*** Data records

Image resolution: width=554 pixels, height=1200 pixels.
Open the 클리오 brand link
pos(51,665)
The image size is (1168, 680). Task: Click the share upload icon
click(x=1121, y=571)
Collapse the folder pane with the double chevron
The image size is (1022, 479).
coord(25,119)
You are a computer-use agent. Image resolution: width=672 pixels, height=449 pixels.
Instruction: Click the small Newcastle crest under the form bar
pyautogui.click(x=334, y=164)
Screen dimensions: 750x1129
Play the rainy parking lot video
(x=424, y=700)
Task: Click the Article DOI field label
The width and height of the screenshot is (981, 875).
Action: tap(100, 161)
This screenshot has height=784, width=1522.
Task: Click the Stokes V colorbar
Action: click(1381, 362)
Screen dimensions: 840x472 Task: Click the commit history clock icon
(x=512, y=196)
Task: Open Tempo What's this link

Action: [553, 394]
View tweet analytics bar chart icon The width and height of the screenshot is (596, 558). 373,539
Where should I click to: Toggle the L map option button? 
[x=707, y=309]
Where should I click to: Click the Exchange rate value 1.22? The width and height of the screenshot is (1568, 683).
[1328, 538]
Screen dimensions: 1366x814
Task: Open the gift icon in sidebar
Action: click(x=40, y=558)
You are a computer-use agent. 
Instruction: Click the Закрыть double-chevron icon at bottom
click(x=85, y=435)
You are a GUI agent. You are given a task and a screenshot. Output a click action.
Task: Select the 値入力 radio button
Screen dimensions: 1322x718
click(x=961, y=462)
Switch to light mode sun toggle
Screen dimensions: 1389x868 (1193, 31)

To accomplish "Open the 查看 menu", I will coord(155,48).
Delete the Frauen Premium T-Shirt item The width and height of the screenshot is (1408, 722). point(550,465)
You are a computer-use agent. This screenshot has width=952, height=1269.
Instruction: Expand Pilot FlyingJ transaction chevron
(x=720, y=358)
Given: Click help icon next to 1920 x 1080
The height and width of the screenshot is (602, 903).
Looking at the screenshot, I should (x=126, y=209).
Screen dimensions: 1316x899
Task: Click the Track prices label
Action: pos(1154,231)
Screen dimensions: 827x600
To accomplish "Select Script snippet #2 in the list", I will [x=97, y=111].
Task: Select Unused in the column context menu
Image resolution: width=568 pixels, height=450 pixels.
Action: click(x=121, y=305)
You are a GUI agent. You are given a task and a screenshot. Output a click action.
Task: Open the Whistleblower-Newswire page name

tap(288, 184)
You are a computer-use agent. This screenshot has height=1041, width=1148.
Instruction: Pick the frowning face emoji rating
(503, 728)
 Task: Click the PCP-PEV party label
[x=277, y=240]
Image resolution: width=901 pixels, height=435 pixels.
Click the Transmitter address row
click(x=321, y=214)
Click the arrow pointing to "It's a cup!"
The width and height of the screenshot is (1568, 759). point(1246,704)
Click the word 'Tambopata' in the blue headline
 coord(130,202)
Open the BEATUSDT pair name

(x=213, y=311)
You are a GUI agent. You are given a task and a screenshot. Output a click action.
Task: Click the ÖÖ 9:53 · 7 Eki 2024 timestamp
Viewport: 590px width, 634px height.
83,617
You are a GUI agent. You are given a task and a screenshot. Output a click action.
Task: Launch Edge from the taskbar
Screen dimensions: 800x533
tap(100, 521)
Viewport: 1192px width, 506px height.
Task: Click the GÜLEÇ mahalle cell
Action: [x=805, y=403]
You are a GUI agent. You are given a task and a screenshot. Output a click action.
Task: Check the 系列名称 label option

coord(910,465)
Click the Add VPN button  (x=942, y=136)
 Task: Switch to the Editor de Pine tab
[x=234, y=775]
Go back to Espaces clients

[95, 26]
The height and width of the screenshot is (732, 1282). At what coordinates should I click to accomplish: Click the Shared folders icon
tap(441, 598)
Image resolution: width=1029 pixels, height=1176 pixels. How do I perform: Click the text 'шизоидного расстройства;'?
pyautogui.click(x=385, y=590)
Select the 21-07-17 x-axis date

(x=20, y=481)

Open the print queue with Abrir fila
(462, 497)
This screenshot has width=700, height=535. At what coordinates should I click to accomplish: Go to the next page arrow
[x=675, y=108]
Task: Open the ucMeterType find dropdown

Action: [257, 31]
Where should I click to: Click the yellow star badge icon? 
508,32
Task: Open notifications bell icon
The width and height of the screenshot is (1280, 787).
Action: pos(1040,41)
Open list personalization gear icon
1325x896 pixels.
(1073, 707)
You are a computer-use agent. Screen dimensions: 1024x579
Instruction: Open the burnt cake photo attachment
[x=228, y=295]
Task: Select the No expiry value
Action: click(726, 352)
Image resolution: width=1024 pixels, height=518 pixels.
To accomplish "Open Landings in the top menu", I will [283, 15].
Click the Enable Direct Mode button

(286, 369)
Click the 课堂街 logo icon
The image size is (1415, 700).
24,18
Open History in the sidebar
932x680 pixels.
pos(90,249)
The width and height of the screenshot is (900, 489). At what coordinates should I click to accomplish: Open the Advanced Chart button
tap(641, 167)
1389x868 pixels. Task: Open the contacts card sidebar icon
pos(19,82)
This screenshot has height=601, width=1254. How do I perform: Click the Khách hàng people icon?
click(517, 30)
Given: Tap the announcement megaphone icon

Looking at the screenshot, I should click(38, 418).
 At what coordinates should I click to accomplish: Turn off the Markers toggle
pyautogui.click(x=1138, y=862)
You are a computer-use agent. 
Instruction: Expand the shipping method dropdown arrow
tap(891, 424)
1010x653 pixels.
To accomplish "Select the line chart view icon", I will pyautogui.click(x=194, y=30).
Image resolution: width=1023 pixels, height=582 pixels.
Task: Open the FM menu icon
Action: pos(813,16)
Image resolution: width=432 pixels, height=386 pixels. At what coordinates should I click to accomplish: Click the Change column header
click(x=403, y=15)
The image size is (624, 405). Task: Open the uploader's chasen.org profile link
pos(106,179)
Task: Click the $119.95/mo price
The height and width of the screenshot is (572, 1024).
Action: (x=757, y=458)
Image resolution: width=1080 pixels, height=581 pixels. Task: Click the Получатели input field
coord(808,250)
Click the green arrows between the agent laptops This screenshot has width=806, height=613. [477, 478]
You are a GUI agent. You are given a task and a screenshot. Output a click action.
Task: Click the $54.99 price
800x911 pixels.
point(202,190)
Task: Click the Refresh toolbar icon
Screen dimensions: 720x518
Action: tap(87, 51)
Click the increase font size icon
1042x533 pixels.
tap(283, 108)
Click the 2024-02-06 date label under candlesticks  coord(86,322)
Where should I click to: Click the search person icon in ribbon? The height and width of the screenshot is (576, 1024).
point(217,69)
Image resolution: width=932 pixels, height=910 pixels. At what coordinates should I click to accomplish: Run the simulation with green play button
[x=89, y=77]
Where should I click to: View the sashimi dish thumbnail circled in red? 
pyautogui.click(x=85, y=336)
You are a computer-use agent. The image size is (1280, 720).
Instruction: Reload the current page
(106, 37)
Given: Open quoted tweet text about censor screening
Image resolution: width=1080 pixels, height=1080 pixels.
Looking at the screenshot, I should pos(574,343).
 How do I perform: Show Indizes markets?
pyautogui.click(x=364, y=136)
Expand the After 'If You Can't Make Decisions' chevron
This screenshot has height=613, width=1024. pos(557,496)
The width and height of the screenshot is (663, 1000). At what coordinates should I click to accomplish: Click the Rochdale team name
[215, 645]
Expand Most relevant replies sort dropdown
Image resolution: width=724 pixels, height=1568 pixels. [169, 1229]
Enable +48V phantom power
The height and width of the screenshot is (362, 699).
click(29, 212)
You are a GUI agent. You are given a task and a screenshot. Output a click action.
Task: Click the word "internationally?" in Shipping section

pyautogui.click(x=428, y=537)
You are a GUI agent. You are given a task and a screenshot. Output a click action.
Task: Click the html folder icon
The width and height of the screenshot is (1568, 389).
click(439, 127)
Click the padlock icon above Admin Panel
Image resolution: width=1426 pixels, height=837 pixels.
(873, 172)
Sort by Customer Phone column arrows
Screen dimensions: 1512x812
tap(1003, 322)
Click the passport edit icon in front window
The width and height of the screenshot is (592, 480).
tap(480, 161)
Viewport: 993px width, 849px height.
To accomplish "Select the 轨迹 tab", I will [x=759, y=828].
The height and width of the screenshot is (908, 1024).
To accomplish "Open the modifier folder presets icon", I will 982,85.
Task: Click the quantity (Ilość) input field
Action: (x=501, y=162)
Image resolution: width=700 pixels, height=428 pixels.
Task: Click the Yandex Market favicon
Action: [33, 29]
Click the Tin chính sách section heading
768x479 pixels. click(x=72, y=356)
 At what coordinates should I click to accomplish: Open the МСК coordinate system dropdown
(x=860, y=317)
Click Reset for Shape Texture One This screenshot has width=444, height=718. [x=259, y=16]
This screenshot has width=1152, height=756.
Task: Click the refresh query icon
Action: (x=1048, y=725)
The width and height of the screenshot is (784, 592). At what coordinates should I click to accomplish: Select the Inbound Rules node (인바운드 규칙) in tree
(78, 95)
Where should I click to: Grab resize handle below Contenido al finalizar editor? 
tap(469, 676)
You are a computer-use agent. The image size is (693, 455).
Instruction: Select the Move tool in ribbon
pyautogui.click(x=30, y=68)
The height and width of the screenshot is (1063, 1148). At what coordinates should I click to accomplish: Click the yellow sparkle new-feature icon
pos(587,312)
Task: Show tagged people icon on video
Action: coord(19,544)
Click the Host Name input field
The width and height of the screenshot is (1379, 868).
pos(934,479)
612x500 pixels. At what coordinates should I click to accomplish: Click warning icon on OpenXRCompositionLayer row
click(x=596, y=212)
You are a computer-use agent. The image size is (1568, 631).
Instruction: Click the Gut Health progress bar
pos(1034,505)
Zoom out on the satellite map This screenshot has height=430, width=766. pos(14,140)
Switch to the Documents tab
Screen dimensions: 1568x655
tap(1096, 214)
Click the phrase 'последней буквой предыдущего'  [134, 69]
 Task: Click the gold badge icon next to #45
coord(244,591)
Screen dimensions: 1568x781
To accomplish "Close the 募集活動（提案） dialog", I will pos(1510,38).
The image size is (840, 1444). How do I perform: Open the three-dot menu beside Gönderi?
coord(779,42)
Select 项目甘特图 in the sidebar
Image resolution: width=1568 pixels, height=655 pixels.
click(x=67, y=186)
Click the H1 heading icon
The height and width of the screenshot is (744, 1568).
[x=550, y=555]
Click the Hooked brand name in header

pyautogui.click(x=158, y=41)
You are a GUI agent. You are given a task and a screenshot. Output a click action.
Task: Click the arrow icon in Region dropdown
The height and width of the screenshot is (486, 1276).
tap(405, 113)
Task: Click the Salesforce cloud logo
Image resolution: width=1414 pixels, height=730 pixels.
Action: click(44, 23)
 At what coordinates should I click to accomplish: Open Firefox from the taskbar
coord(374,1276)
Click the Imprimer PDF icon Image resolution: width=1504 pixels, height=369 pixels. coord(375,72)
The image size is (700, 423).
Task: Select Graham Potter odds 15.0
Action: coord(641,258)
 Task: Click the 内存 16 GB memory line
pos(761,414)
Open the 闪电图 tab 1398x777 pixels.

******

Brief:
Count the lines above that contain the word "arrows", and reply with only that number.

Solution for this task:
2